Directions for this task: Print all of the records below again without a single difference.

━━━━━ Recorded data ━━━━━

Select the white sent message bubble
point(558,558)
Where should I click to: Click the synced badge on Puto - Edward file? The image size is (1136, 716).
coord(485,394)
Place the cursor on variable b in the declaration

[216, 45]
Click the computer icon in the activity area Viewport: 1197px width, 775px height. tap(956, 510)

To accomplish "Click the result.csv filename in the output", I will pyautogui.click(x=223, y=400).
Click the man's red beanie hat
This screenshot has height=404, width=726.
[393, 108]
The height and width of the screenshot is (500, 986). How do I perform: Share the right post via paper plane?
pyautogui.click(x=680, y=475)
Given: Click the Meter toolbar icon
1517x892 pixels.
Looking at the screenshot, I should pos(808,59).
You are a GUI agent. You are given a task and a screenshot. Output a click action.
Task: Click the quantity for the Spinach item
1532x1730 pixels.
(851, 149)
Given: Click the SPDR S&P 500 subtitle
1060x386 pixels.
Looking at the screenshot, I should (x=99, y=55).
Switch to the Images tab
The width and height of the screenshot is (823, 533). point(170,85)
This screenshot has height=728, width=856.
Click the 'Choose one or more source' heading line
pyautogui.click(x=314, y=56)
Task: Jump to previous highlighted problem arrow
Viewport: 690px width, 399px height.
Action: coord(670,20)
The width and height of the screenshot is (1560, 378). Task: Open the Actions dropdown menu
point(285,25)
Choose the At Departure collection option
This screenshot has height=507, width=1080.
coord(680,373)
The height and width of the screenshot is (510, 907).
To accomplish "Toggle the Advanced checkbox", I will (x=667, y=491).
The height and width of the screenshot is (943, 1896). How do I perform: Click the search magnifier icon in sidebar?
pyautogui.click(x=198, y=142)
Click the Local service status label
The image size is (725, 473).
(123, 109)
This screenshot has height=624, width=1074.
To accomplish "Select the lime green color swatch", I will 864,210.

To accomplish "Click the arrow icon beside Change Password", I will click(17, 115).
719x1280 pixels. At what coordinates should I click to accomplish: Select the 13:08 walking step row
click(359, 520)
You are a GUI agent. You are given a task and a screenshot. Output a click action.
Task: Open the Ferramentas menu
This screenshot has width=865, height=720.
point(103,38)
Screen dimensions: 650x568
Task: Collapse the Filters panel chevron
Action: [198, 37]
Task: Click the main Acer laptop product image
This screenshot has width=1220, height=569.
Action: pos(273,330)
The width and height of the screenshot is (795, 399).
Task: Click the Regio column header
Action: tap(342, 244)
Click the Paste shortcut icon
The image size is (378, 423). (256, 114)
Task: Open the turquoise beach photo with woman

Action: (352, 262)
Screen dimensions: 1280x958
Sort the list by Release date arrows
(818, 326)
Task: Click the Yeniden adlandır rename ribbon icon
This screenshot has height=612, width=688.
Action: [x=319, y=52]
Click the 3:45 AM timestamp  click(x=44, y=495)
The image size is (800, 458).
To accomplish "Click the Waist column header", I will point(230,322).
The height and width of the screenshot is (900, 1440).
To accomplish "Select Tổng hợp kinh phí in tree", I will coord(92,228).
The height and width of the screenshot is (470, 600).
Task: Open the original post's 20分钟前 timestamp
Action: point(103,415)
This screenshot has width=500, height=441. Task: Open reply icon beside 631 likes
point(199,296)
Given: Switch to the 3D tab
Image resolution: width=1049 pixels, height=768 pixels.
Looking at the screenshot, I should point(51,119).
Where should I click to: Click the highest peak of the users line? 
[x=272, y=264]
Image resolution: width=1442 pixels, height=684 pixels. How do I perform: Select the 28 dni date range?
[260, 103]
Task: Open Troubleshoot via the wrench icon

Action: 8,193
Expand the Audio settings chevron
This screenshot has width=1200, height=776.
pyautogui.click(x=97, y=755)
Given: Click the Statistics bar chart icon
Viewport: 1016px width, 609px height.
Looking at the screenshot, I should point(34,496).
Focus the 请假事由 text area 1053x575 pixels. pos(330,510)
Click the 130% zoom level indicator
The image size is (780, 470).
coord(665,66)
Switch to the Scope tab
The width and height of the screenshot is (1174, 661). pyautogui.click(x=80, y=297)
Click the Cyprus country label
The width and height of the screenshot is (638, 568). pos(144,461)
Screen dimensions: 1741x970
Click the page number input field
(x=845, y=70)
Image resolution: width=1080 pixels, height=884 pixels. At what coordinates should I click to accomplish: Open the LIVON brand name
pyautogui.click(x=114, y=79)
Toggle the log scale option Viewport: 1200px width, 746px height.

━━━━━

Answer section:
Select the white sent message bubble
point(558,558)
Where should I click to: Click the synced badge on Puto - Edward file? The image size is (1136, 716).
coord(485,394)
Place the cursor on variable b in the declaration

[216, 45]
Click the computer icon in the activity area Viewport: 1197px width, 775px height. tap(956, 510)

To accomplish "Click the result.csv filename in the output", I will pyautogui.click(x=223, y=400).
Click the man's red beanie hat
This screenshot has height=404, width=726.
[393, 108]
The height and width of the screenshot is (500, 986). How do I perform: Share the right post via paper plane?
pyautogui.click(x=680, y=475)
Given: Click the Meter toolbar icon
1517x892 pixels.
Looking at the screenshot, I should pos(808,59).
You are a GUI agent. You are given a task and a screenshot. Output a click action.
Task: Click the quantity for the Spinach item
1532x1730 pixels.
(851, 149)
Given: Click the SPDR S&P 500 subtitle
1060x386 pixels.
Looking at the screenshot, I should (x=99, y=55).
Switch to the Images tab
The width and height of the screenshot is (823, 533). point(170,85)
This screenshot has height=728, width=856.
Click the 'Choose one or more source' heading line
pyautogui.click(x=314, y=56)
Task: Jump to previous highlighted problem arrow
Viewport: 690px width, 399px height.
Action: coord(670,20)
The width and height of the screenshot is (1560, 378). Task: Open the Actions dropdown menu
point(285,25)
Choose the At Departure collection option
This screenshot has height=507, width=1080.
coord(680,373)
The height and width of the screenshot is (510, 907).
To accomplish "Toggle the Advanced checkbox", I will (x=667, y=491).
The height and width of the screenshot is (943, 1896). How do I perform: Click the search magnifier icon in sidebar?
pyautogui.click(x=198, y=142)
Click the Local service status label
The image size is (725, 473).
(123, 109)
This screenshot has height=624, width=1074.
To accomplish "Select the lime green color swatch", I will 864,210.

To accomplish "Click the arrow icon beside Change Password", I will click(17, 115).
719x1280 pixels. At what coordinates should I click to accomplish: Select the 13:08 walking step row
click(359, 520)
You are a GUI agent. You are given a task and a screenshot. Output a click action.
Task: Open the Ferramentas menu
This screenshot has width=865, height=720.
point(103,38)
Screen dimensions: 650x568
Task: Collapse the Filters panel chevron
Action: [198, 37]
Task: Click the main Acer laptop product image
This screenshot has width=1220, height=569.
Action: pos(273,330)
The width and height of the screenshot is (795, 399).
Task: Click the Regio column header
Action: tap(342, 244)
Click the Paste shortcut icon
The image size is (378, 423). (256, 114)
Task: Open the turquoise beach photo with woman

Action: (352, 262)
Screen dimensions: 1280x958
Sort the list by Release date arrows
(818, 326)
Task: Click the Yeniden adlandır rename ribbon icon
This screenshot has height=612, width=688.
Action: [x=319, y=52]
Click the 3:45 AM timestamp  click(x=44, y=495)
The image size is (800, 458).
To accomplish "Click the Waist column header", I will point(230,322).
The height and width of the screenshot is (900, 1440).
To accomplish "Select Tổng hợp kinh phí in tree", I will coord(92,228).
The height and width of the screenshot is (470, 600).
Task: Open the original post's 20分钟前 timestamp
Action: point(103,415)
This screenshot has width=500, height=441. Task: Open reply icon beside 631 likes
point(199,296)
Given: Switch to the 3D tab
Image resolution: width=1049 pixels, height=768 pixels.
Looking at the screenshot, I should point(51,119).
Where should I click to: Click the highest peak of the users line? 
[x=272, y=264]
Image resolution: width=1442 pixels, height=684 pixels. How do I perform: Select the 28 dni date range?
[260, 103]
Task: Open Troubleshoot via the wrench icon

Action: 8,193
Expand the Audio settings chevron
This screenshot has width=1200, height=776.
pyautogui.click(x=97, y=755)
Given: Click the Statistics bar chart icon
Viewport: 1016px width, 609px height.
Looking at the screenshot, I should point(34,496).
Focus the 请假事由 text area 1053x575 pixels. pos(330,510)
Click the 130% zoom level indicator
The image size is (780, 470).
coord(665,66)
Switch to the Scope tab
The width and height of the screenshot is (1174, 661). pyautogui.click(x=80, y=297)
Click the Cyprus country label
The width and height of the screenshot is (638, 568). pos(144,461)
Screen dimensions: 1741x970
Click the page number input field
(x=845, y=70)
Image resolution: width=1080 pixels, height=884 pixels. At what coordinates should I click to accomplish: Open the LIVON brand name
pyautogui.click(x=114, y=79)
Toggle the log scale option Viewport: 1200px width, 746px height.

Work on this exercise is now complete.